Publié en 1986 dans la collection Présence du Futur de Denoël, le troisième roman d’Antoine Volodine, couronné par le Grand Prix de la Science-Fiction Française en 1987, creusait plusieurs sillons abordés dès l’origine dans « Biographie comparée de Jorian Murgrave », mais introduisait aussi un motif qui se développera en foisonnant dans l’œuvre ultérieure.

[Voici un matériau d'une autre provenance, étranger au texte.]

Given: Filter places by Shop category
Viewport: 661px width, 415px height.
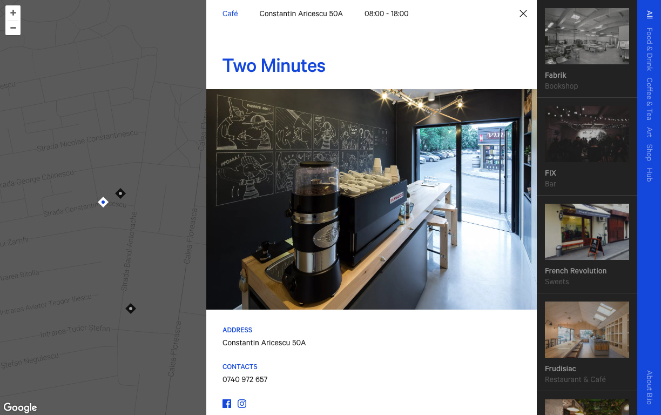Looking at the screenshot, I should (x=649, y=152).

Premier sillon, celui de l’interrogatoire comme figure centrale du rapport entre vainqueurs et vaincus putatifs : s’il était évoqué en creux dans « Biographie comparée de Jorian Murgrave » (où seules les investigations liées au contrôle et à la déstabilisation des rêves du criminel captif étaient détaillées), s’il apparaissait brièvement dans « Un navire de nulle part », sous une forme relativement classique, tant chez les Tchékistes que chez les sorciers oppositionnels, il se déploie ici dans toute sa puissance, occupant presque toute la scène, puisque les récits dans le récit sont bien les confessions, arrachées comme – malignement (voir ci-après) – spontanées d’un captif. C’est toutefois dans « Le nom des singes » que la forme ultime de l’interrogatoire fusionnel se révèlera pleinement, comme l’analyse magnifiquement Lionel Ruffel dans son « Volodine post-exotique ».

« J’admets que ce que je hurle ne correspond pas souvent à ce que je chuchote pour moi-même. Il me semble que les enquêteurs ne s’en rendent pas compte. Ce n’est du reste pas mon problème. Ils n’ont qu’à me poser des questions plus subtiles, au lieu de me faire répéter les mêmes phrases depuis le matin.

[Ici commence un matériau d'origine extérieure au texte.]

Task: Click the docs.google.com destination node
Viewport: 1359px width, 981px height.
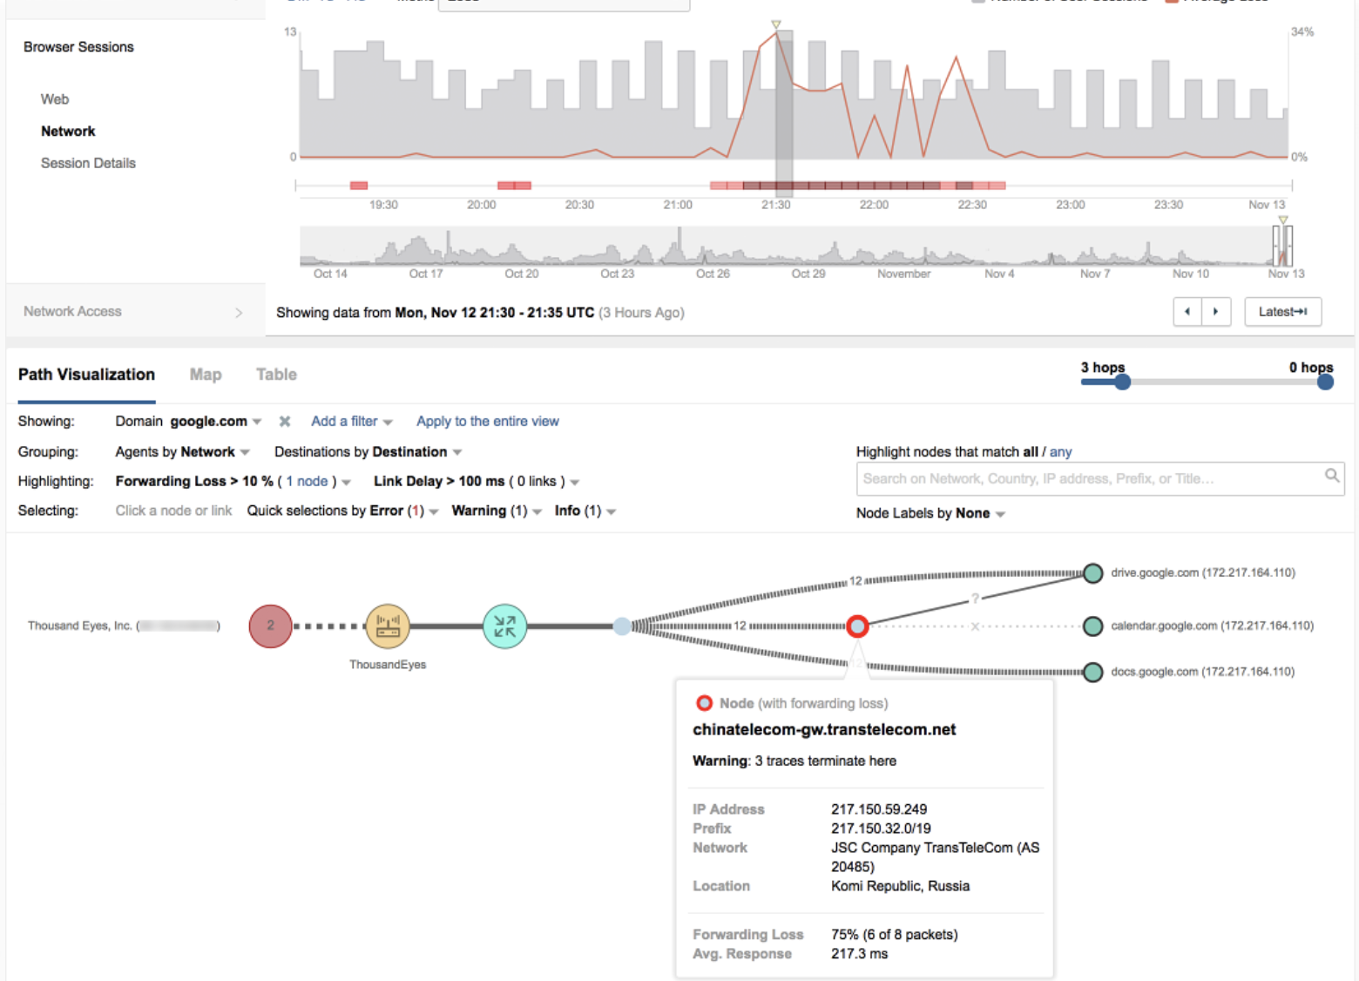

Plus fort, encore plus fort : mes cris résonnent sous les galeries de béton. Et cela ne suffit pas. Maintenant que j’ai commencé à vider mon sac, ils exigent une voix claire, une articulation impeccable.
« Parce que tu pouvais juger, à cet âge-là ? À trois ans ? »
Oui et non, juger, je ne sais pas. J’étais précoce mais je m’arrangeais pour le cacher – autour de moi rôdaient les adultes, qui tout en m’enseignant l’indépendance intellectuelle ne m’eussent pas permis de la mettre en évidence. J’étais souterrainement précoce ; je devais feindre sans cesse la non-existence, la soumission, l’obéissance taciturne. »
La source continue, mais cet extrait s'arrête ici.